In the third and final part of our interview series with Kelley Misata, we discuss millennials and their views on cybersecurity and risk communications, among other topics. Misata, a Ph.D. candidate at Purdue University, previously chatted with Security Intelligence about issues relating to privacy and risk communications as well as information security in the first and second installments.
Question: At Emerson College, you’re teaching students about surveillance, privacy and risk communications. Do you think there are fundamental differences between how Gen Xers and millennials view privacy and cybersecurity? How will that impact the security landscape in the next decade?
Answer: My time teaching at Emerson has been amazing, and I’ve been very fortunate to have students in my classes who are engaged and curious about these topics. There are some differences between how Gen Xers and millennials view privacy and cybersecurity that are very different from those of us who remember life before the Internet and smartphones.
Actually I would have to say there is a chasm more than just differences. Their lives are out there 200 percent online and in ways that many of them never give a second thought to because they haven’t had a need to think about it.
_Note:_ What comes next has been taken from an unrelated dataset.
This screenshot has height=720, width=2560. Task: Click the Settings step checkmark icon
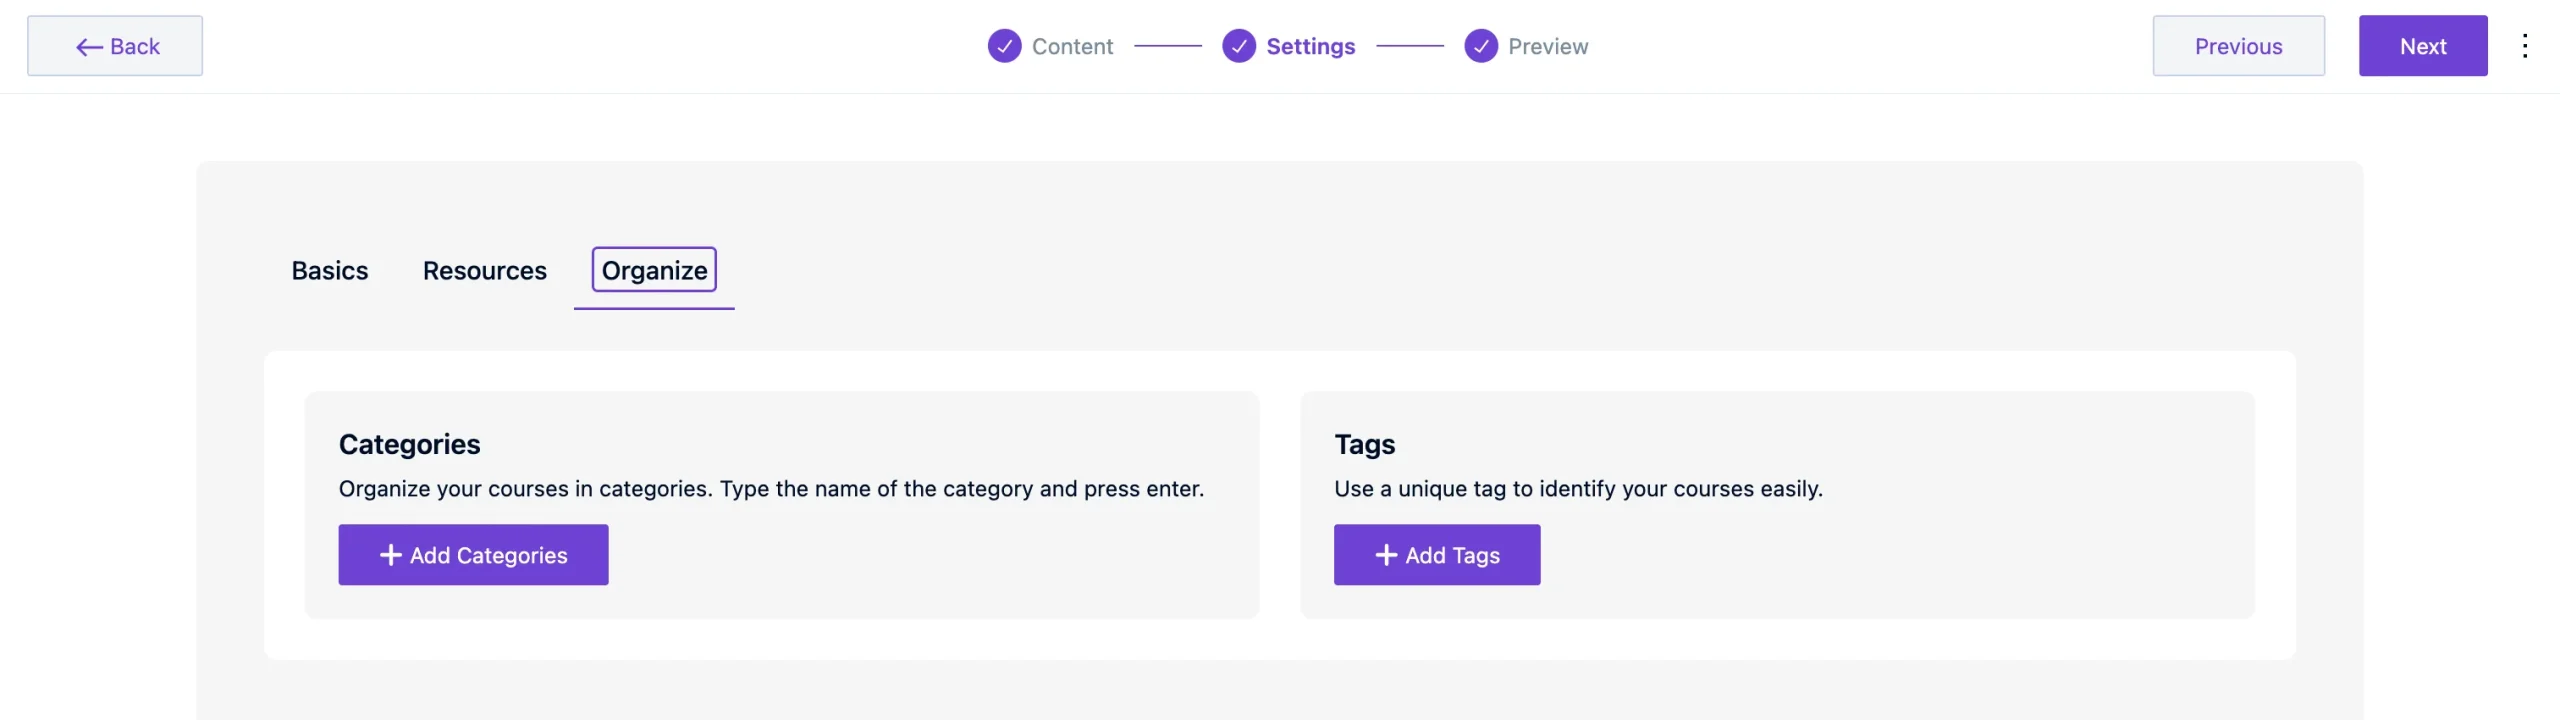point(1239,45)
Even with the news about widespread surveillance in our country, many of these students saw that as something that didn’t relate to their daily lives. Until we discussed it.
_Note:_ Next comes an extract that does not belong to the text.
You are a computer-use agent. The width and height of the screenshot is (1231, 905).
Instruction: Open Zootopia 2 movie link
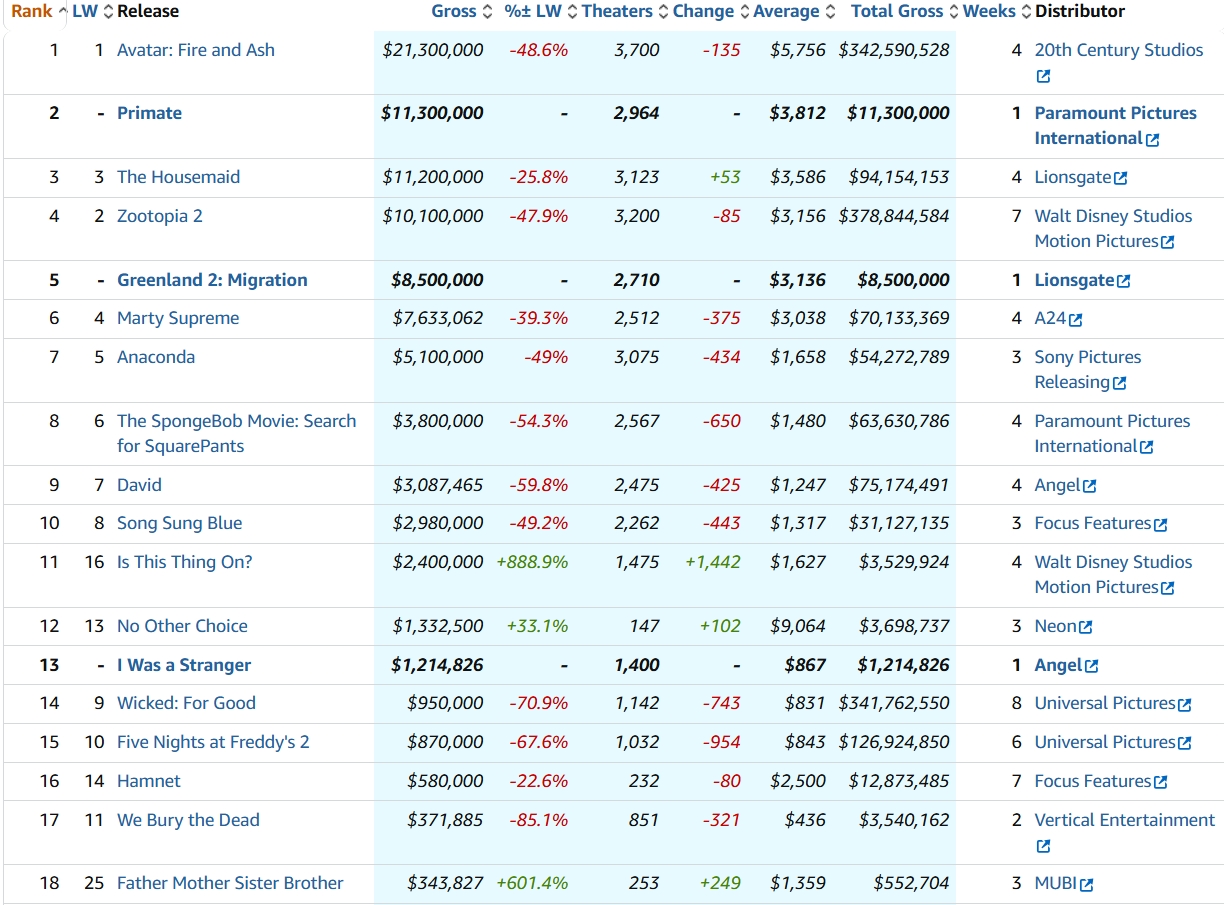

One exercise I had them do was, in one 24-hour period, count how many surveillance tools and technologies they came across; it was interesting to see them focus on the cameras they see around them but never considering the tracking being done online through online browsing, GPS locations, postings, etc. What was also interesting, and how I feel this is going to impact the future of the security landscape, is that often people just see things from one side. The beauty of conversations and learning is to help people see even controversial and scary things from two sides.
My students and I walked through several examples of how surveillance is used for the power of good as well as the power of evil. We discussed how technology is morally neutral, and at the end of the day, its impacts are about the people using it, about the people we trust with our information and about how we are showing up in the online space. If we persist in encouraging users to have narrow and somewhat naive views of cybersecurity, then how can things move forward in a positive direction?
Any advice on what companies can do now to leverage and improve their privacy and risk communications practices from the lessons you’ve learned working with crisis centers and crisis management?
First, I encourage organizations to break down the silos between IT groups, security groups, marketing, communications, human resources and others. Though no one should expect to be an expert in all the fields, broadening the view and helping to drive more interdisciplinary conversations is essential in any environment. Everyone has something to bring to these conversations.
Second, though I know it’s frustrating for IT and security professionals to discuss technical concepts at an elementary level, bring in people like me who don’t mind doing that. We have to help more people understand how important security and privacy is today and into the future. Last, there are some exciting new approaches to crisis communications and management. The more we live in the digital realm, the more challenging this gets, but it’s not impossible to manage if you prepare.
I suppose the big message here is let’s not wait for something bad to happen to prepare. I learned a long time ago that you never know what is lurking out there, but thinking about it every day will drive you crazy. So we don’t have to sit in the land of paranoia every day, but raising the level of understanding and awareness in any organization can have huge payoffs.